Director Roger Christian’s 2000 American science fiction action film Battlefield Earth is based on the 1982 novel by L Ron Hubbard, the founder of Scientology, and stars John Travolta, Barry Pepper and Forest Whitaker. It got a then record seven Golden Raspberry Awards and won Worst Picture of the Decade award in 2010.
Scientologist Travolta tried for many years to make a film of Hubbard’s novel, but production finally began in 1999, largely funded by the German distribution company Intertainment AG. Co-producer Travolta also contributed millions of dollars. He planned Battlefield Earth, which only covers the first half of the novel’s story, as the first in a two-part adaptation of the book, but the film’s financial woes and its poor reception ended Travolta’s plans for a sequel.
In the year 3000, there are no countries or cities, Earth is a wasteland and man is no match for the Psychlos, a race of manipulative aliens on a quest for global domination. Led by the seductive, powerful and downright evil Terl (John Travolta), the Psychlos have taken all the Earth’s natural resources for themselves and left mankind to rot. After humanity has given up the fight against the alien race, a young hero named Jonnie Goodboy Tyler (Barry Pepper) decides to leave his desolate home high up in the Rockies and take a final, courageous stand to take back the planet.
Pepper makes a decent hero and does a lot of energetic running around, but doesn’t really have enough lines to create a full, exciting character. With less screen time, Travolta has almost all the dialogue in the film, but the lines aren’t exactly brilliant and he is acting in funny dreadlocks, green contact lens and fat suit, which may explain his camp, panto-style performance, though it is quite fun. Heroine Chrissy (Sabine Karsenti) hardly appears and Forest Whitaker’s performance as Travolta’s sidekick Ker is subdued, hampered perhaps by his alien makeup.
The very costly movie bombed in the States, after it was ridiculed on its opening weekend, though it is not nearly as bad as advance reports suggested. It could profitably have been either tougher and like an Arnold Schwarzenegger movie or camper like Flash Gordon, and it has got caught in a dull area between these two stools, with the plot hardly much more than a derivative premise (spot the shades of Blade Runner, Star Wars and Planet of the Apes) with a tacked-on conclusion.
There are signs of heavy editing in the jumpy, jittery film product, a mix of hasty exposition and longueur-filled scenes, in the . The special effects, sets and action are variable, but some are truly impressive and provide the best reason to see the movie. Giles Nuttgens’s cinematography deserves praise too.
The screenplay by Corey Mandell and J David Shapiro is based on the best-selling novel by L Ron Hubbard, who founded the Church of Scientology in 1954.
Director Christian is the joint winner of the Oscar for Best Art Direction-Set Decoration for Star Wars (1977) and a 1981 BAFTA Film Award nominee for Best Short Film for The Dollar Bottom (1980).
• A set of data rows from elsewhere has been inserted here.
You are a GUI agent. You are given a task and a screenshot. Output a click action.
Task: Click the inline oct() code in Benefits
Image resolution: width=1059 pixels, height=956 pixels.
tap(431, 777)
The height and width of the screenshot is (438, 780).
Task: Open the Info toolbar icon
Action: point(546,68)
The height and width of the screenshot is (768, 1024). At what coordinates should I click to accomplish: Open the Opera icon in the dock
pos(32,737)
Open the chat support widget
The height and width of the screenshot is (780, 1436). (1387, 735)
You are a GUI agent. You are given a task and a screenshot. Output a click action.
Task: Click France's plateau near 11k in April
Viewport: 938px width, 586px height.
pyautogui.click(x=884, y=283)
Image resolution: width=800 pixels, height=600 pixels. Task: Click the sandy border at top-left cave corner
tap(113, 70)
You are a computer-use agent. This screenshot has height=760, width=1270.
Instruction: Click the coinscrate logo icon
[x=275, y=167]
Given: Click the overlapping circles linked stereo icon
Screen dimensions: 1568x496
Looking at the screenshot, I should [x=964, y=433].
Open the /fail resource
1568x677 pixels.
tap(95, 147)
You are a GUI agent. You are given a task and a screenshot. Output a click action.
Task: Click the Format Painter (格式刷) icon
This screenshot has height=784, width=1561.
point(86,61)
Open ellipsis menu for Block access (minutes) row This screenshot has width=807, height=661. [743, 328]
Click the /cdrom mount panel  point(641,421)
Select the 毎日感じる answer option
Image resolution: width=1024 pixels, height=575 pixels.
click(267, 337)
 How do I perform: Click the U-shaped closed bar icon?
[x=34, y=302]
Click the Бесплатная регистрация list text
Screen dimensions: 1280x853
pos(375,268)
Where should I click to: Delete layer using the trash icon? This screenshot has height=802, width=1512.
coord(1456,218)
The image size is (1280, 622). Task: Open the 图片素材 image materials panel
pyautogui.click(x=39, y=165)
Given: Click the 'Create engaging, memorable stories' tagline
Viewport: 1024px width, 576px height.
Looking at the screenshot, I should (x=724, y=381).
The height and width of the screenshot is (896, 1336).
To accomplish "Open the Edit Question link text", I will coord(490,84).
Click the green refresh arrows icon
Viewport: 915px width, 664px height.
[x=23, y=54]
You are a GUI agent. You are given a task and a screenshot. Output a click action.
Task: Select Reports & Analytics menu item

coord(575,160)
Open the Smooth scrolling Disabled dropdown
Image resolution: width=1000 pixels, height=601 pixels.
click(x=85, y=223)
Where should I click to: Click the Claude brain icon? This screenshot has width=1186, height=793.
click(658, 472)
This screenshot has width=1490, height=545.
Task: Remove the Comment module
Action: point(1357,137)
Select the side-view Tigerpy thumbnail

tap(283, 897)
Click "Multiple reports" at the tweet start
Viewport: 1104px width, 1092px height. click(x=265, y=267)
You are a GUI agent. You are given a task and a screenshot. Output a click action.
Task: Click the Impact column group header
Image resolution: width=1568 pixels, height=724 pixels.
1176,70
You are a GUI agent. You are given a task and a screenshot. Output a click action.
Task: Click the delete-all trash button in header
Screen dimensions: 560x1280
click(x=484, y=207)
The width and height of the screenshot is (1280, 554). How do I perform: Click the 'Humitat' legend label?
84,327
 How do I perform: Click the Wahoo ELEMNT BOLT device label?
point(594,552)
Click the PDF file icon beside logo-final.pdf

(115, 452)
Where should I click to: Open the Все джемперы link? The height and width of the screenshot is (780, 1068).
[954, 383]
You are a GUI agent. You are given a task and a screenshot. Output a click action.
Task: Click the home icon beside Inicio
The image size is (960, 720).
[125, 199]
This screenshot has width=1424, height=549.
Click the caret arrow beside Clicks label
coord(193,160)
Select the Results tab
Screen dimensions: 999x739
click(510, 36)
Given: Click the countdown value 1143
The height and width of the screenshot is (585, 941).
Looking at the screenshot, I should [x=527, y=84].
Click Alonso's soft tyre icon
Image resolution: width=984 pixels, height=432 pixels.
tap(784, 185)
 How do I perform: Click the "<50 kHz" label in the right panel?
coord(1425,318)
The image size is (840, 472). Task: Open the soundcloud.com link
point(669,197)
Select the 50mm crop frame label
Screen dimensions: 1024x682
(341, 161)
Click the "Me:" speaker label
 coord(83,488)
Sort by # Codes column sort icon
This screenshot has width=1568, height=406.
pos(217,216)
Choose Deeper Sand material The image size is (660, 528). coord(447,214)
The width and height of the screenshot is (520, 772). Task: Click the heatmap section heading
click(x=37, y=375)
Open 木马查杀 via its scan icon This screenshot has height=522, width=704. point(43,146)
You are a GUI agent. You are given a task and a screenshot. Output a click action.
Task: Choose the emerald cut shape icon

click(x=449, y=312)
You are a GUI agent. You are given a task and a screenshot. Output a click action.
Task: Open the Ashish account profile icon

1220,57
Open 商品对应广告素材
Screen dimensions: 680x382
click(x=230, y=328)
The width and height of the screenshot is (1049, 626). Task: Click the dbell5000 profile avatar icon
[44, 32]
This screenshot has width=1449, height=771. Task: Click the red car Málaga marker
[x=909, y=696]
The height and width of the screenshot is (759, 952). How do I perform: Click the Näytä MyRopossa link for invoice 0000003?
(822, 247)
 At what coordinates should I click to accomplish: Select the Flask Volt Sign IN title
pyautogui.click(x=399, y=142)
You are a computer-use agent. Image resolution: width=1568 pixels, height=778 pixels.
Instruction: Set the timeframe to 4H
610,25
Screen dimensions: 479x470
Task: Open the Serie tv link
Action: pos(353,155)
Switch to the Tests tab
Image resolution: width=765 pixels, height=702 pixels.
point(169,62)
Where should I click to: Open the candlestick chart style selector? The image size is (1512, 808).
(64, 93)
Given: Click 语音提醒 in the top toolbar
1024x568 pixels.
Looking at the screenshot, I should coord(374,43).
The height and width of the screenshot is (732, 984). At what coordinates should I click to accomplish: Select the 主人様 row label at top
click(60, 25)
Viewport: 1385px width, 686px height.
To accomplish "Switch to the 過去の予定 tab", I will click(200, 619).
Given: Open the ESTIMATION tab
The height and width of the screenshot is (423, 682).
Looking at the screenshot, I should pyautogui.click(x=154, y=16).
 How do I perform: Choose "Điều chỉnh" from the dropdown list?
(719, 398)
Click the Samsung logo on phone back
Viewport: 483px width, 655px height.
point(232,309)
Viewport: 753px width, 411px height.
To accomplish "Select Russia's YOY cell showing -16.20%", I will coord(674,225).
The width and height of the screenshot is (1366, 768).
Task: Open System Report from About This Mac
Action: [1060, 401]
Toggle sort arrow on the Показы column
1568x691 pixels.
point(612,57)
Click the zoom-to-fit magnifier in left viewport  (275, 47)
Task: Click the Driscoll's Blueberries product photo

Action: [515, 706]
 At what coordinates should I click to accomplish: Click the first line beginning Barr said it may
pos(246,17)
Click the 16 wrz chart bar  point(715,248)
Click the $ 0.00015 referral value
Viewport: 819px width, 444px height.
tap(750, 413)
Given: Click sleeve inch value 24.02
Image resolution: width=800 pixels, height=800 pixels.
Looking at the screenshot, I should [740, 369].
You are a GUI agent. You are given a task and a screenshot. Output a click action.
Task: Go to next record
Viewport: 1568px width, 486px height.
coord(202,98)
The Sender (1982) is his promising feature film directorial début. Unfortunately he is also the 2001 Razzie Award winner for Worst Director for Battlefield Earth (2000).
Also in the cast are Kim Coates, Michael Byrne, Christine Tessier, Sylvain Landry, Richard Tyson, Christopher Freeman, John Topor, and Tim Post.
It cost $73,000,000 and grossed $21,471,685 in the US, with a cumulative Worldwide Gross of $29,725,663.